PISA-2015 sonuçları tartışılmaya devam ediliyor. Sonuçların olumsuzluğu konusunda birçok etkenin yanında ekonomik göstergelerinde önemli olduğunu belirtmek gerekiyor. Bu göstergelerden ikisi gayrısafi yurt içi hasıla ve öğrenci başına yapılan eğitim harcamasıdır.
Gayri safi yurtiçi hasıla (GSYİH), bir ülkenin ekonomik büyüklüğünün birkaç ölçütünden biridir. GSYİH, gayrısafi milli hasıladan farklı olarak, bir ülke sınırları içerisinde belli bir zaman içinde, üretilen tüm nihai mal ve hizmetlerin para birimi cinsinden değeridir. Bu anlamda Türkiye, OECD ülkeleri içinde kişi başına düşen gayrisafi yurtiçi hasılası düşük olan ülkelerdendir.
PISA-2015 sonuçları değerlendirilirken, kişi başına düşen gayrisafi yurtiçi hâsıla ile ülkelerin ortalama fen okuryazarlığı, matematik okuryazarlığı ve okuma becerileri puanları arasında doğrusal bir ilişki olduğu tespit edilmiştir.
Bu tespit, OECD ülkelerinin fen okuryazarlığı, matematik okuryazarlığı ve okuma becerileri ortalama puanlarındaki değişiminin sırasıyla %24’ünün, %30’unun ve % 31’inin kişi başı GSYİH ile açıklanabildiğini ortaya koymaktadır.
Ancak, kişi başına düşen GSYİH, ülkelerde eğitim için kullanılabilir potansiyel kaynakları yansıtsa da fiilen eğitime yapılan yatırımların doğrudan bir göstergesi değildir. Bu anlamda öğrenci başına yapılan harcama oranına da bakmak gereklidir. Türkiye, OECD ülkelerinin içinde öğrenci başına yapılan harcama açısından da en son sıralarda yer almaktadır.
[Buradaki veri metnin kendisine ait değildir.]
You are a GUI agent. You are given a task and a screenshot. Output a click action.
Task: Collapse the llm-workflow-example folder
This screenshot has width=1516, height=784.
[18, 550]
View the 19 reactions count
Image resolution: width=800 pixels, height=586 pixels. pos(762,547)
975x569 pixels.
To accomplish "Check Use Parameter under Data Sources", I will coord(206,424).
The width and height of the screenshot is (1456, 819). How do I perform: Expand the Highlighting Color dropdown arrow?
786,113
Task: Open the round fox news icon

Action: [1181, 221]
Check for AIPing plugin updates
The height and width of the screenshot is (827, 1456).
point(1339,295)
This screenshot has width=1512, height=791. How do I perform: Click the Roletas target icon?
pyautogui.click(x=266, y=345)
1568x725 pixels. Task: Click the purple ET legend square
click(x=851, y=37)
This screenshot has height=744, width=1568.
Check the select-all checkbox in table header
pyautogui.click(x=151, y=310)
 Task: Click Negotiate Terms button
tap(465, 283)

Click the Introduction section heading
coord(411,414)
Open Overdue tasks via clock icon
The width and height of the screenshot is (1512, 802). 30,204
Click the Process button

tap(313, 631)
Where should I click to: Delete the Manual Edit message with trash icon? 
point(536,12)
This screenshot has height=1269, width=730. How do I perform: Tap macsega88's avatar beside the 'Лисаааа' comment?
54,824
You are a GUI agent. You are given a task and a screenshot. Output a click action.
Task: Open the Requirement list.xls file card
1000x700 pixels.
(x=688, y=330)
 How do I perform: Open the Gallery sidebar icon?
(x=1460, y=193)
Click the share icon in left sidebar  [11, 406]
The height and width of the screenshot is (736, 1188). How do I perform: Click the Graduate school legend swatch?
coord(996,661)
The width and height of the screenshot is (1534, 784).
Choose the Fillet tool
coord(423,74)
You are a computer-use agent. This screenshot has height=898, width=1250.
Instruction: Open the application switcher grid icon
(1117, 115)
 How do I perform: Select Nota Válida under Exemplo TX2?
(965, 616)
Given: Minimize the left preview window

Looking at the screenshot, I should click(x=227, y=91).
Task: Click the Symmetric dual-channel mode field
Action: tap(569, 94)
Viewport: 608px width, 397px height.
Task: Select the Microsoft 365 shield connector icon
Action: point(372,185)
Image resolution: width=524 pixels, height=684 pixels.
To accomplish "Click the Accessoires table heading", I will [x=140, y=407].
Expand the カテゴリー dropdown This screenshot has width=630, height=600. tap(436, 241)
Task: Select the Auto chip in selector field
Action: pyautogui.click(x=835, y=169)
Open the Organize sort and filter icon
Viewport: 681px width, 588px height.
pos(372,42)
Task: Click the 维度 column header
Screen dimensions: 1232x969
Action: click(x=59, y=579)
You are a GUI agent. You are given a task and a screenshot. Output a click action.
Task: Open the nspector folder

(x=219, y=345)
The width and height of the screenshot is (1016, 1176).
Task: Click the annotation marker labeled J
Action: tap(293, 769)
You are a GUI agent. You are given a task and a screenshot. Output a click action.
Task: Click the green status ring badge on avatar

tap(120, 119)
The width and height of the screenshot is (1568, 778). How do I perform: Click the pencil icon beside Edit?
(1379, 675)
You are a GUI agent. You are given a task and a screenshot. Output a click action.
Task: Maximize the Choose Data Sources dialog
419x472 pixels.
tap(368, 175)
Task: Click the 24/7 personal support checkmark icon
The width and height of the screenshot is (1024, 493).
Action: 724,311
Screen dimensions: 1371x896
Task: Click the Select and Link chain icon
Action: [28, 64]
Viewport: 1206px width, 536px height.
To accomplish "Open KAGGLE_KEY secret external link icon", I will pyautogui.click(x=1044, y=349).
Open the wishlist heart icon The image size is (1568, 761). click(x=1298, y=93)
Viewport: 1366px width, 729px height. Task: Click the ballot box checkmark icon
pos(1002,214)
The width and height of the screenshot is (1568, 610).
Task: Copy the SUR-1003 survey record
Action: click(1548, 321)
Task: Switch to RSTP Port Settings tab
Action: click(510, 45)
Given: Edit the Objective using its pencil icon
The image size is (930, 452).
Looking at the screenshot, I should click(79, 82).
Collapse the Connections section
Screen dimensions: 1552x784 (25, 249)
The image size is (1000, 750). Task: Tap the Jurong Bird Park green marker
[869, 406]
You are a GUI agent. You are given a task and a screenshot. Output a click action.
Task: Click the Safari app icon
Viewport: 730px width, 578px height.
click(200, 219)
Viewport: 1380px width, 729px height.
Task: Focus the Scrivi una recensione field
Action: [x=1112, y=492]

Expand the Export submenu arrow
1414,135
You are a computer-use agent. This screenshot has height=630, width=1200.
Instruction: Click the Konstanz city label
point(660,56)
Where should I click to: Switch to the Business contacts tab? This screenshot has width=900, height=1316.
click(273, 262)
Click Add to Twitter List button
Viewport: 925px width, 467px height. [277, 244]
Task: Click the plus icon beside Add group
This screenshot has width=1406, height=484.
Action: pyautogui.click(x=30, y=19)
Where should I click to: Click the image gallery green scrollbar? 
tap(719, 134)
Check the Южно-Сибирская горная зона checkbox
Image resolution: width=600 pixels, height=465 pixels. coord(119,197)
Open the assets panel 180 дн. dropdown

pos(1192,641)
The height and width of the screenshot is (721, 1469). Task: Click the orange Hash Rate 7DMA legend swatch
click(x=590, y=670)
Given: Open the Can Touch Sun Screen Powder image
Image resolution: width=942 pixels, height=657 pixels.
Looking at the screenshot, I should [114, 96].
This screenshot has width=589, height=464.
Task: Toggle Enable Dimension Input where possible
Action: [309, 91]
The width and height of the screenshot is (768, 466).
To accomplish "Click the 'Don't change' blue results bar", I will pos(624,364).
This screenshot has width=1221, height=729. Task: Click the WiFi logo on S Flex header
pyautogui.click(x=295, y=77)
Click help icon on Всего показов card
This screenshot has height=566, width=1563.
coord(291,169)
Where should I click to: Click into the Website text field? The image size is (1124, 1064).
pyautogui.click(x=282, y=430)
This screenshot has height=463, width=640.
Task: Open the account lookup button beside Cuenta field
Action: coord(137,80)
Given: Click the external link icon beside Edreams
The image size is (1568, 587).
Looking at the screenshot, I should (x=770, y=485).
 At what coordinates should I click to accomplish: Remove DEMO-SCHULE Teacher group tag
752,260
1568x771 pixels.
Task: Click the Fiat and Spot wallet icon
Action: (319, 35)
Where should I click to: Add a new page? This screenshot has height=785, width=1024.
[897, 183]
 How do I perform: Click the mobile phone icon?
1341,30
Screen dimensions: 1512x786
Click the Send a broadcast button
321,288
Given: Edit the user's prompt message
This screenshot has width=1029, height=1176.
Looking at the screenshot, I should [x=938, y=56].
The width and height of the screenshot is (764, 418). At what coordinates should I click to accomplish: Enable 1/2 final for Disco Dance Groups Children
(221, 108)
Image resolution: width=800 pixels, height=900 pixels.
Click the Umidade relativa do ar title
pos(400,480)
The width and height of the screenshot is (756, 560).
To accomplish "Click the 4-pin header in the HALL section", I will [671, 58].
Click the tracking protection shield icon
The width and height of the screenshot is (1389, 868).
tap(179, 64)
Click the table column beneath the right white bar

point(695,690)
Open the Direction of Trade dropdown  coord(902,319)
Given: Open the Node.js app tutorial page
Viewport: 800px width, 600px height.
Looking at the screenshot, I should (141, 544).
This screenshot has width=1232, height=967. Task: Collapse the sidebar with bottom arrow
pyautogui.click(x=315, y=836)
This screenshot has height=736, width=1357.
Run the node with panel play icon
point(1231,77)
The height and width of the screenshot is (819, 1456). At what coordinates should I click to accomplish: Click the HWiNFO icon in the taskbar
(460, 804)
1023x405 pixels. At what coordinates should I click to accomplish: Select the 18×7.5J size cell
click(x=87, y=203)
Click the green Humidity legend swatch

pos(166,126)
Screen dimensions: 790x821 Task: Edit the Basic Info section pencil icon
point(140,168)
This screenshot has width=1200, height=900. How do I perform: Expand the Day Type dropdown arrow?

Başka etkenlerin yanısıra, Türkiye’nin her iki gösterge açısından da son sıralarda yer alması, öğrencilerin fen okuryazarlığı, matematik okuryazarlığı ve okuma becerileri alanında yetersizliklerinin oluşmasında önemli bir yer tutmaktadır.
Bu göstergelerden gayrisafi yurtiçi hasıla, kısa vadede değiştirilmesi ve yükseltilmesi mümkün olmayan bir göstergedir. Çünkü ülkedeki ekonomik faaliyetlerin bir bütün olarak arttırılması ve daha verimli hale getirilmesi anlamına gelmektedir.
Ancak diğer gösterge olan öğrenci başına yapılan harcamanın arttırılması zor değildir. Zaten son yıllarda eğitime yönelik yatırımların oransal olarak artması, öğrenci başına yapılan harcamanın da artmasını sağlayacaktır. Bu konuda yapılması gereken en önemli değişiklik ilköğretim (İlkokul-Ortaokul) okullarına, öğrenci sayısına göre ödenek ayırmaktır.